Stored records:
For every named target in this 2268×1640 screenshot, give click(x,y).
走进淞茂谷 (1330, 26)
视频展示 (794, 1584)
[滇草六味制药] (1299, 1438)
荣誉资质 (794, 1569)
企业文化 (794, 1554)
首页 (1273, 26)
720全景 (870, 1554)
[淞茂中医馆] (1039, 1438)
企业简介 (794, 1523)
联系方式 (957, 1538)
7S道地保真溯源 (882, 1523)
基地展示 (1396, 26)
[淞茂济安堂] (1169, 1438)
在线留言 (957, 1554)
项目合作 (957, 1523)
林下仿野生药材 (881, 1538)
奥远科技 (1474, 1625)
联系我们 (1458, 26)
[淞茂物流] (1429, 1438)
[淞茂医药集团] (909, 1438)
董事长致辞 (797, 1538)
==
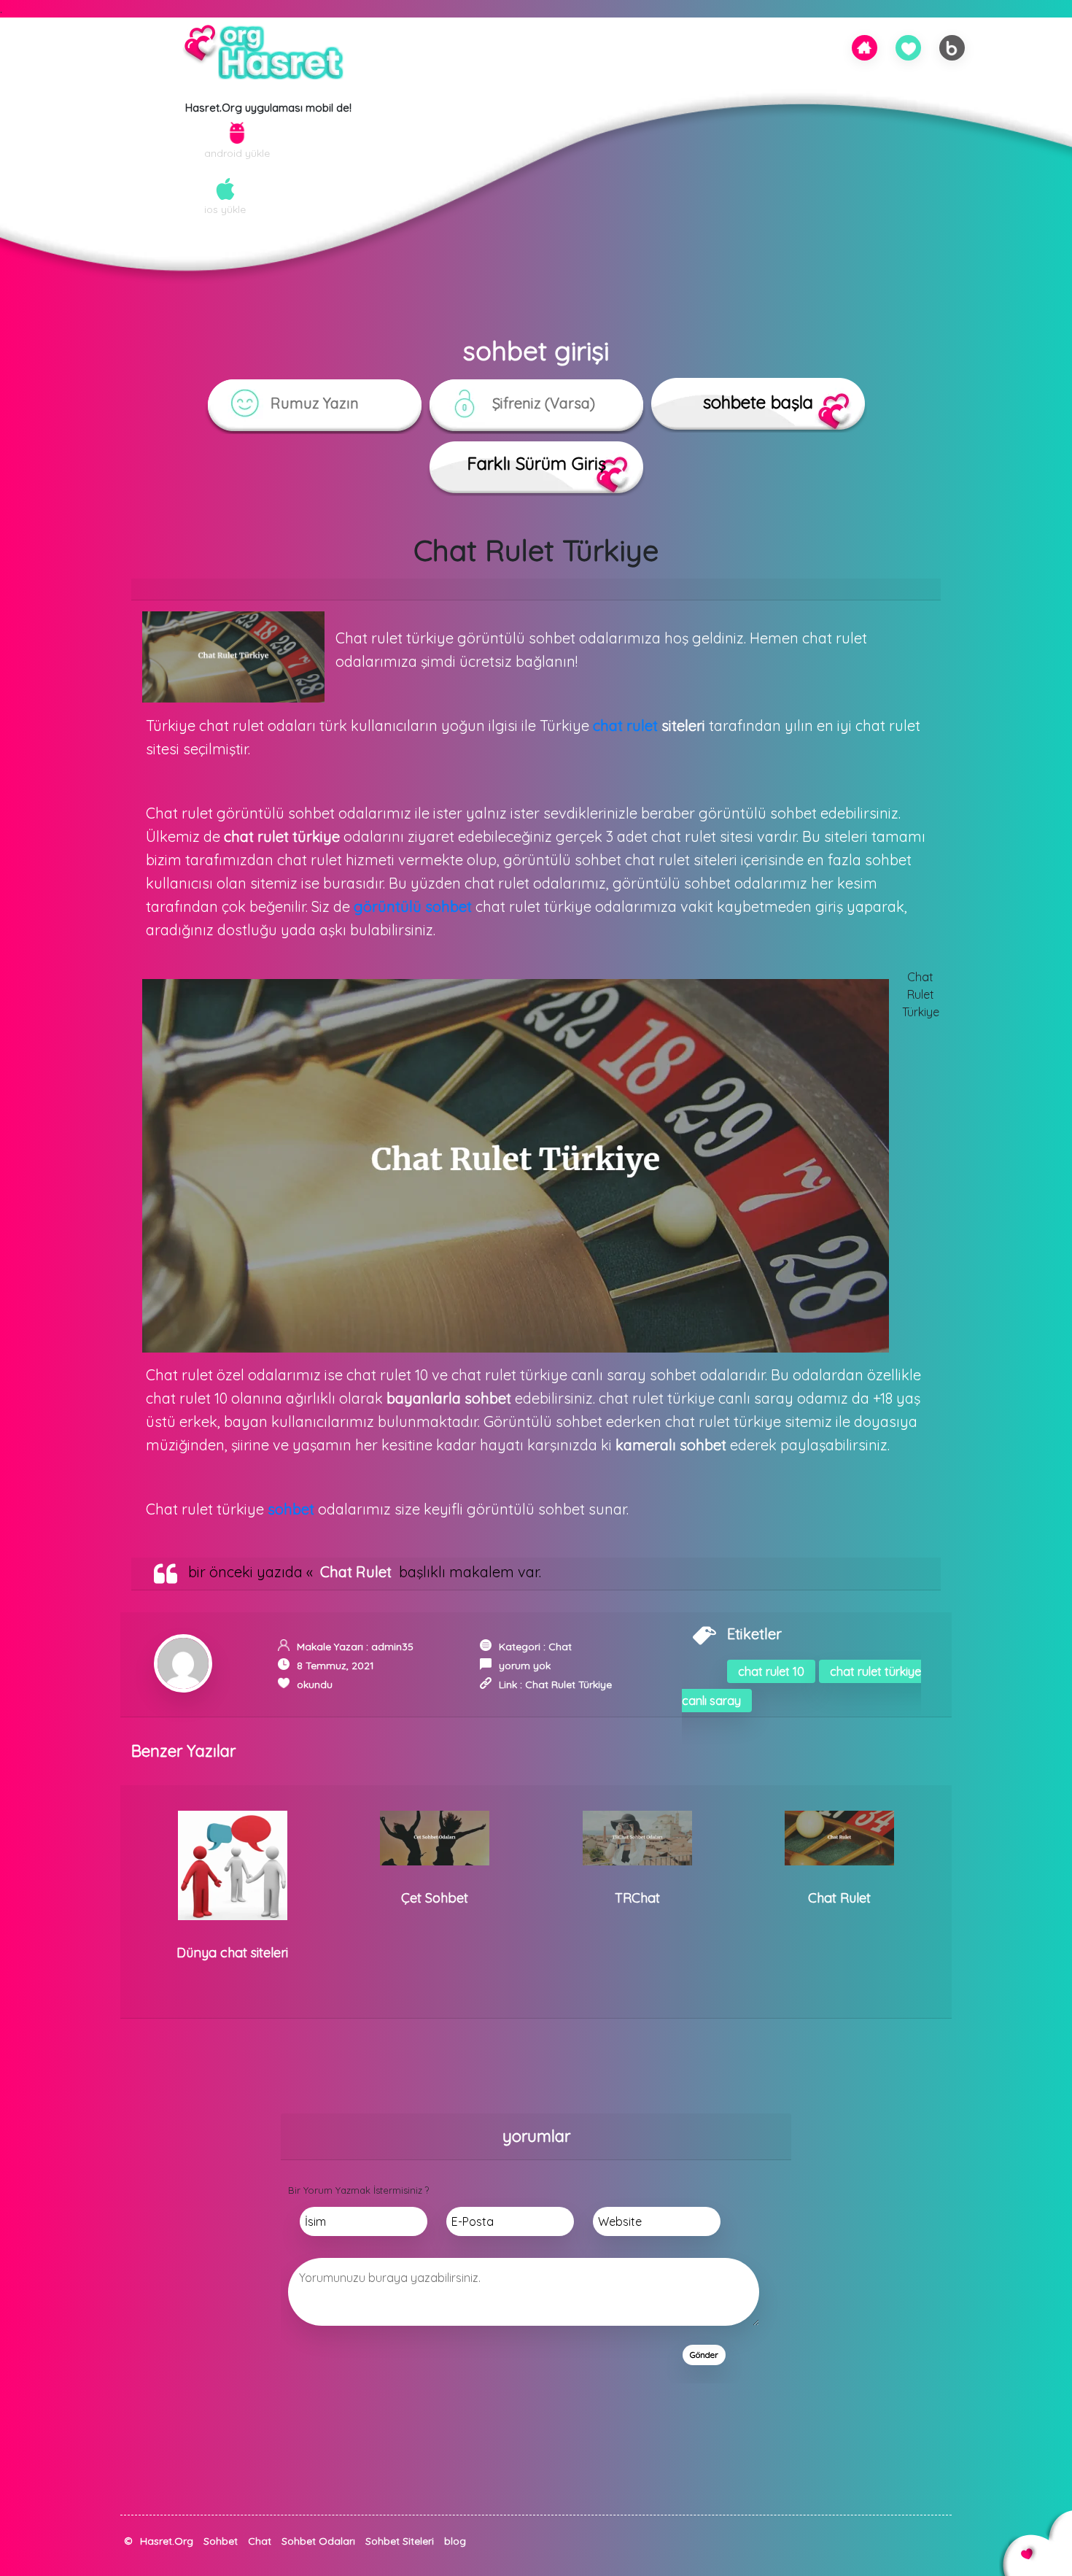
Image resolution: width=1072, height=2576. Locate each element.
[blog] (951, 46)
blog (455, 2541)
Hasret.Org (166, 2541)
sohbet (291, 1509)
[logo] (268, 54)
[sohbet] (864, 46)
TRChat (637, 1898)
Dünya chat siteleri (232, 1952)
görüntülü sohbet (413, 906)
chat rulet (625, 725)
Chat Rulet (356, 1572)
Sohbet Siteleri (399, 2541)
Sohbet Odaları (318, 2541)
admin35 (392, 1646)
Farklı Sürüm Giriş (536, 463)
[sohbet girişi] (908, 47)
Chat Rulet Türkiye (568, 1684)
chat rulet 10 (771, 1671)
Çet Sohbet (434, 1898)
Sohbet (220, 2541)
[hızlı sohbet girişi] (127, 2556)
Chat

WORK ITEM: Of the lines above, retype only those from the line containing "For every named" through the line containing "董事长致辞 (797, 1538)", including both, exactly.

ANSWER TO THIS EXERCISE:
For every named target in this 2268×1640 screenshot, give click(x,y).
走进淞茂谷 (1330, 26)
视频展示 (794, 1584)
[滇草六味制药] (1299, 1438)
荣誉资质 (794, 1569)
企业文化 (794, 1554)
首页 (1273, 26)
720全景 (870, 1554)
[淞茂中医馆] (1039, 1438)
企业简介 (794, 1523)
联系方式 (957, 1538)
7S道地保真溯源 (882, 1523)
基地展示 (1396, 26)
[淞茂济安堂] (1169, 1438)
在线留言 (957, 1554)
项目合作 (957, 1523)
林下仿野生药材 (881, 1538)
奥远科技 (1474, 1625)
联系我们 (1458, 26)
[淞茂物流] (1429, 1438)
[淞茂医药集团] (909, 1438)
董事长致辞 (797, 1538)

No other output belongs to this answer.